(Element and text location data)
--- BEGIN ---

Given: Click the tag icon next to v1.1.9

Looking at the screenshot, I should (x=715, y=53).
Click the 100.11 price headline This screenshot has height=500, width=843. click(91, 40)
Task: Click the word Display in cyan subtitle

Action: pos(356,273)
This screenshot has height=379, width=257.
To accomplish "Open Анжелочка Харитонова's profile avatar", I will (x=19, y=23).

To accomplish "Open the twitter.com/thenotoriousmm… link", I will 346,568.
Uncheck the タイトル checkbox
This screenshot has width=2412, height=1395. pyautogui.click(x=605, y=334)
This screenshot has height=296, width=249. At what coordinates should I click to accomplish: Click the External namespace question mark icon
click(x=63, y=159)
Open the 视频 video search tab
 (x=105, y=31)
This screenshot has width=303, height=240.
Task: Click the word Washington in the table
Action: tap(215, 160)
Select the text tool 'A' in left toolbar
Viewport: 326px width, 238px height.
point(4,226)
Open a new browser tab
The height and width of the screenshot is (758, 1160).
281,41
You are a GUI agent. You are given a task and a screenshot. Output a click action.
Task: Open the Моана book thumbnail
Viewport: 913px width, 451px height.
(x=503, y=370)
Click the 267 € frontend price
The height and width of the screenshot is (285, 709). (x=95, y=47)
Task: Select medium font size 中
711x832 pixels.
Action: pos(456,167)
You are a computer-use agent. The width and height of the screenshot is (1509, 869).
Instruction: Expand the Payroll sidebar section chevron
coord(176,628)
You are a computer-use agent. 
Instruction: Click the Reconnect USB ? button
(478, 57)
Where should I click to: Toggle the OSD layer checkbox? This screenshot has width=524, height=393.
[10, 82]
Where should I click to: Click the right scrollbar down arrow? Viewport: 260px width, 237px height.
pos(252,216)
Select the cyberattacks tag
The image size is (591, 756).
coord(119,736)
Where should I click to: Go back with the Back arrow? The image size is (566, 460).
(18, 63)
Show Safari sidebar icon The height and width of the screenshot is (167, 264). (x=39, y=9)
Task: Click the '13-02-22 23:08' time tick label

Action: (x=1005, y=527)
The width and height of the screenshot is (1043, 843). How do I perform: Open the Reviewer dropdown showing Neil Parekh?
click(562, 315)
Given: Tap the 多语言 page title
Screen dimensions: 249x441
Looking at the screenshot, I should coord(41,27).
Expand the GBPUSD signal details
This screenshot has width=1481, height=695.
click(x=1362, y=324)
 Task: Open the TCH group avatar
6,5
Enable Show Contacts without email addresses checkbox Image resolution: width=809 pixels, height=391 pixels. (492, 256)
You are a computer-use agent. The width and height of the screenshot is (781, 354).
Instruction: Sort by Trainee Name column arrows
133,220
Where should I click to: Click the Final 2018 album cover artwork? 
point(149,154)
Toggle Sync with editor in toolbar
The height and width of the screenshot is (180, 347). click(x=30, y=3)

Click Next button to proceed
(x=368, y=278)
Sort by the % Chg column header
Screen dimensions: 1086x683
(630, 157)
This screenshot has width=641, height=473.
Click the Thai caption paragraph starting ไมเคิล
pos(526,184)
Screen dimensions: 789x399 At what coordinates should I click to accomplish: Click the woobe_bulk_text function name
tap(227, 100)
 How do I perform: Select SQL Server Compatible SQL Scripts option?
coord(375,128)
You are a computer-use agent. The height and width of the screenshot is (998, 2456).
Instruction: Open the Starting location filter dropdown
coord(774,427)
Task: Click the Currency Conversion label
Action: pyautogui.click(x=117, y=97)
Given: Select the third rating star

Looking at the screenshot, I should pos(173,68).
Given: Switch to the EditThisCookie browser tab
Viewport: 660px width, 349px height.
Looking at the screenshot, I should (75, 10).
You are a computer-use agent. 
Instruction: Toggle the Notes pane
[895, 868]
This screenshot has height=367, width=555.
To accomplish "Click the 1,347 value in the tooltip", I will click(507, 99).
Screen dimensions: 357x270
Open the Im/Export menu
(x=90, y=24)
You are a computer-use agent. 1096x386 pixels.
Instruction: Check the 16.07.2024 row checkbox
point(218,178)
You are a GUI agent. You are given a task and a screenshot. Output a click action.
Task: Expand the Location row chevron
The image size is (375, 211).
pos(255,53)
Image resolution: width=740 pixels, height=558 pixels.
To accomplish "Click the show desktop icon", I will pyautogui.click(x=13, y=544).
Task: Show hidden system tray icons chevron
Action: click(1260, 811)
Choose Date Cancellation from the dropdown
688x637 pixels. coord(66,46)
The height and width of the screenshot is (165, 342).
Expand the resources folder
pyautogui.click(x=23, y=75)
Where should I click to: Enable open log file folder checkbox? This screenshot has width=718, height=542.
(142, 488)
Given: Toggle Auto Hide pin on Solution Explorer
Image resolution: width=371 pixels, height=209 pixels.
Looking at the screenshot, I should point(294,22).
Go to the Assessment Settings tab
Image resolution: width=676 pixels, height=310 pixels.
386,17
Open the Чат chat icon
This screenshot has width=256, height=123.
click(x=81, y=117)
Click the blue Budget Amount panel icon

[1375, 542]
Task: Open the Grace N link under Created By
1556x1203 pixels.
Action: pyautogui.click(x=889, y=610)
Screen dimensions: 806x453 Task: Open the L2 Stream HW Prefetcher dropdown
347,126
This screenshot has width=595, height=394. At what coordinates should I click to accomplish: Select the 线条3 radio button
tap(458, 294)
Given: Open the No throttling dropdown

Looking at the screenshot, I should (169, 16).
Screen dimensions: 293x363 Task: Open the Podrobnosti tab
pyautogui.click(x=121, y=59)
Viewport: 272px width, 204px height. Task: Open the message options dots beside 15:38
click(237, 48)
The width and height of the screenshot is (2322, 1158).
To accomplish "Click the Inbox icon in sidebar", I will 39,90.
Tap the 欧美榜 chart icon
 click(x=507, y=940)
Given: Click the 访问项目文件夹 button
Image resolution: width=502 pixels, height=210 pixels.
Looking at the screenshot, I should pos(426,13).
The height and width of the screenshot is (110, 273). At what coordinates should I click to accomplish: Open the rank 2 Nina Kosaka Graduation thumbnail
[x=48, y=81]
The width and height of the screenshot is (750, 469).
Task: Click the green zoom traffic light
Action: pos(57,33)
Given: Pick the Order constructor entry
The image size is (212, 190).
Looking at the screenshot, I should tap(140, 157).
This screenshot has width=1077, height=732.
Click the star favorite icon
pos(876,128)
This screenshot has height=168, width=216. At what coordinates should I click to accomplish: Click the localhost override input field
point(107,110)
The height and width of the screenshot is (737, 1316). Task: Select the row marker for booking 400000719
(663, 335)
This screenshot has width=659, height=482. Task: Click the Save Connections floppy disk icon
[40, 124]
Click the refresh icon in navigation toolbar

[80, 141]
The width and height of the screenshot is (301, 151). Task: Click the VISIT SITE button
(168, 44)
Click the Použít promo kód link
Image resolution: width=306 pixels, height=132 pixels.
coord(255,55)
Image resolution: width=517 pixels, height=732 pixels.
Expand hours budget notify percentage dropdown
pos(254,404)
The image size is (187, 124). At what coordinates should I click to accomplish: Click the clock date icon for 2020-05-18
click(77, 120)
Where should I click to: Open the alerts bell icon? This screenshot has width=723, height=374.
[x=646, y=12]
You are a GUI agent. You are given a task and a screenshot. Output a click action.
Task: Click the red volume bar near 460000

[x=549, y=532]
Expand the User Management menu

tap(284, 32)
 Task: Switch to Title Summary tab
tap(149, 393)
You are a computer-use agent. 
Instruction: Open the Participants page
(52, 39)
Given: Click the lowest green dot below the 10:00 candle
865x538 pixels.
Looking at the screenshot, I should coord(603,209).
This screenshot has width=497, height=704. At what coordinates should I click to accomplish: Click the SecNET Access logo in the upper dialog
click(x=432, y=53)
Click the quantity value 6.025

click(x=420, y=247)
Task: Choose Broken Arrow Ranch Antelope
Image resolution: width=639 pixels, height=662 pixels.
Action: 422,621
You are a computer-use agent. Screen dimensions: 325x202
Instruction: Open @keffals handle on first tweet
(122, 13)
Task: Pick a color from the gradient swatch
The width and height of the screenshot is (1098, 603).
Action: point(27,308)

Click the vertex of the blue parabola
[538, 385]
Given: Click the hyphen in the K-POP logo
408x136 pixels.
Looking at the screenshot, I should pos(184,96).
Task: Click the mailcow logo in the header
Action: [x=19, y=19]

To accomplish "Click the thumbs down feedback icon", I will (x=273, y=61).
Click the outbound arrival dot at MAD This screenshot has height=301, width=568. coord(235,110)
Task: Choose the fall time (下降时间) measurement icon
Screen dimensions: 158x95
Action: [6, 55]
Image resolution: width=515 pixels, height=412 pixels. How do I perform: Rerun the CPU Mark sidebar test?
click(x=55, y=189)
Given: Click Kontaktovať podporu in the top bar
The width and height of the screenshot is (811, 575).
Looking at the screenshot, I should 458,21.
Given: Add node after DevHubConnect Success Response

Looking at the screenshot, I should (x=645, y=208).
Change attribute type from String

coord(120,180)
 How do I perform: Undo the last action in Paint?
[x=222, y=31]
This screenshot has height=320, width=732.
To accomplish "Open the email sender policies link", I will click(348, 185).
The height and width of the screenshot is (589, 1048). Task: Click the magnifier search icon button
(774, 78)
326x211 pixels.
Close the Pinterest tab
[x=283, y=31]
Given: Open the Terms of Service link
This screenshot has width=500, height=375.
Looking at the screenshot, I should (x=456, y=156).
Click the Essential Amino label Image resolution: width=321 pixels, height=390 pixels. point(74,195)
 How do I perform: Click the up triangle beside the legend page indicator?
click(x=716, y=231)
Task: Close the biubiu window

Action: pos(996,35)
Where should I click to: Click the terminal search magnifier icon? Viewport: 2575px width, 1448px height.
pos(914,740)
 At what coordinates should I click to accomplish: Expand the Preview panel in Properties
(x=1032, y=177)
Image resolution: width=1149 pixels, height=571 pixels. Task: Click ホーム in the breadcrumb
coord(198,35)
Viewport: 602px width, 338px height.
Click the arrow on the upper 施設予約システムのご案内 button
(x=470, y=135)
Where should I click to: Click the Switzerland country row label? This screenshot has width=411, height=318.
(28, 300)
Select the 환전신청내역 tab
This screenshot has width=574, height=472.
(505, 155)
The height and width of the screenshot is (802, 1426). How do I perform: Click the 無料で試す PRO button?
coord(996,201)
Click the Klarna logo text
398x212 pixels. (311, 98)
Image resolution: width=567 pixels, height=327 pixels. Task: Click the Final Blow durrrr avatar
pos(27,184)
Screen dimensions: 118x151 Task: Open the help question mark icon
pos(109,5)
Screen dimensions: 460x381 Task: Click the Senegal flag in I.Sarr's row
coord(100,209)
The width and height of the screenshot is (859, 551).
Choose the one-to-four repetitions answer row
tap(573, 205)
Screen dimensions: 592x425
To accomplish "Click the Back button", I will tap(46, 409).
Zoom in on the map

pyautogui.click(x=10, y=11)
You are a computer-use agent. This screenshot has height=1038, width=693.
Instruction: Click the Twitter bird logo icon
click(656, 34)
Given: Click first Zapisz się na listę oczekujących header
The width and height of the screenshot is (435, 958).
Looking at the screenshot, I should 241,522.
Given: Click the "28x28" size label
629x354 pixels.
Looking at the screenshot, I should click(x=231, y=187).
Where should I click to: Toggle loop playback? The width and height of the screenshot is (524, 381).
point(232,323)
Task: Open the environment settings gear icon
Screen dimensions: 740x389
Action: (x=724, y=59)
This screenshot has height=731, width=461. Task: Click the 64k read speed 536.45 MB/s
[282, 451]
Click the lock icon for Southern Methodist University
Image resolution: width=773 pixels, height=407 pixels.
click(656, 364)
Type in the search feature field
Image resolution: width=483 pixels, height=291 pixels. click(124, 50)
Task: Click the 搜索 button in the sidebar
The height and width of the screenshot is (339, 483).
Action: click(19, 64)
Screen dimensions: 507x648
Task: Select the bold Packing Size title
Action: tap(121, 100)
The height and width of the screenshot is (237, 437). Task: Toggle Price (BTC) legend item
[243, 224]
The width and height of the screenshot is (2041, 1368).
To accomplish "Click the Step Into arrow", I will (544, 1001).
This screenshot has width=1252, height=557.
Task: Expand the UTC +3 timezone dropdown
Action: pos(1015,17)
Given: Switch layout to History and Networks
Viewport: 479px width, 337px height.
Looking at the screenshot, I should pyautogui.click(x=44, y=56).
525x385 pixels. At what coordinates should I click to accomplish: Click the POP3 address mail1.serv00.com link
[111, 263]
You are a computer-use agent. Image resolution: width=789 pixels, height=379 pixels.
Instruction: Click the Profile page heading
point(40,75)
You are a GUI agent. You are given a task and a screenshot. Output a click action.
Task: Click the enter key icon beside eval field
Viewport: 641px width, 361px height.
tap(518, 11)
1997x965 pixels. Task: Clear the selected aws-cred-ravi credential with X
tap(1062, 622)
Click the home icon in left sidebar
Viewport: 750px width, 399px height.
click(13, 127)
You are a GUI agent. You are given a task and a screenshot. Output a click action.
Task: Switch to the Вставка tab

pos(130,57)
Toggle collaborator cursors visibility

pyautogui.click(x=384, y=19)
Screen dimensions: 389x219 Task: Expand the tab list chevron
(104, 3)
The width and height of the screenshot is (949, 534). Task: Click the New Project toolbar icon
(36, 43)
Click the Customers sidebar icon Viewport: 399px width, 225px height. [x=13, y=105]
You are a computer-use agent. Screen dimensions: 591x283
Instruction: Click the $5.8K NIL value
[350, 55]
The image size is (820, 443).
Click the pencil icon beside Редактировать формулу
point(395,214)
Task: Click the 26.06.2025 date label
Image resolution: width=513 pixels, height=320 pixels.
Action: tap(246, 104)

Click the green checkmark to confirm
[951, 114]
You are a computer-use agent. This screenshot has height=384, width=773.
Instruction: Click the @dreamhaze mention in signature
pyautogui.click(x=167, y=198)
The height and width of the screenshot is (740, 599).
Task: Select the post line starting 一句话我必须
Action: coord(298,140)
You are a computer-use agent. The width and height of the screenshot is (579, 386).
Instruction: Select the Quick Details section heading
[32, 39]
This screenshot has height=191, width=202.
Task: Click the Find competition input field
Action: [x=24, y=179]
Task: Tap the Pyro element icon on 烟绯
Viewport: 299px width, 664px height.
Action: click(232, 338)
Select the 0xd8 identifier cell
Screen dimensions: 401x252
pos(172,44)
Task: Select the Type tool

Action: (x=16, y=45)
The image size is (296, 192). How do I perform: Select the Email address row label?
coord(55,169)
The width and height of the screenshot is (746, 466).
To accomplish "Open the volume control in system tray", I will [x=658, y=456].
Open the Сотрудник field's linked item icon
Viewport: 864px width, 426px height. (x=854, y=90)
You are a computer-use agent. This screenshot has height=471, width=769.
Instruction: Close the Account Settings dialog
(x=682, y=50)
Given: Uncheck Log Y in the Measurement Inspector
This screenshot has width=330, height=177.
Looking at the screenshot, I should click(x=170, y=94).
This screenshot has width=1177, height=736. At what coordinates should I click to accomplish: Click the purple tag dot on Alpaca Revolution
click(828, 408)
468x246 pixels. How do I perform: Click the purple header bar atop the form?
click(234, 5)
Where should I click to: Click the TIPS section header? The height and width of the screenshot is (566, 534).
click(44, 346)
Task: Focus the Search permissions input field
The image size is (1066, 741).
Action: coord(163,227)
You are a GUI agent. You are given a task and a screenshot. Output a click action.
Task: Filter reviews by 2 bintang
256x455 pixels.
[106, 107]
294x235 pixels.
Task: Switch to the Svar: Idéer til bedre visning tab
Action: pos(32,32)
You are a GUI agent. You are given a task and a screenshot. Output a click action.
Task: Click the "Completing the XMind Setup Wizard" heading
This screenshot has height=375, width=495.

--- END ---

- [EXERCISE GOAL]: Please copy the rows exactly, from the line with "Given: Add node" up to and including the line with "(x=1032, y=177)".

- [REPLY TO THE EXERCISE]:
Given: Add node after DevHubConnect Success Response

Looking at the screenshot, I should (x=645, y=208).
Change attribute type from String

coord(120,180)
 How do I perform: Undo the last action in Paint?
[x=222, y=31]
This screenshot has height=320, width=732.
To accomplish "Open the email sender policies link", I will click(348, 185).
The height and width of the screenshot is (589, 1048). Task: Click the magnifier search icon button
(774, 78)
326x211 pixels.
Close the Pinterest tab
[x=283, y=31]
Given: Open the Terms of Service link
This screenshot has width=500, height=375.
Looking at the screenshot, I should (x=456, y=156).
Click the Essential Amino label Image resolution: width=321 pixels, height=390 pixels. point(74,195)
 How do I perform: Click the up triangle beside the legend page indicator?
click(x=716, y=231)
Task: Close the biubiu window

Action: pos(996,35)
Where should I click to: Click the terminal search magnifier icon? Viewport: 2575px width, 1448px height.
pos(914,740)
 At what coordinates should I click to accomplish: Expand the Preview panel in Properties
(x=1032, y=177)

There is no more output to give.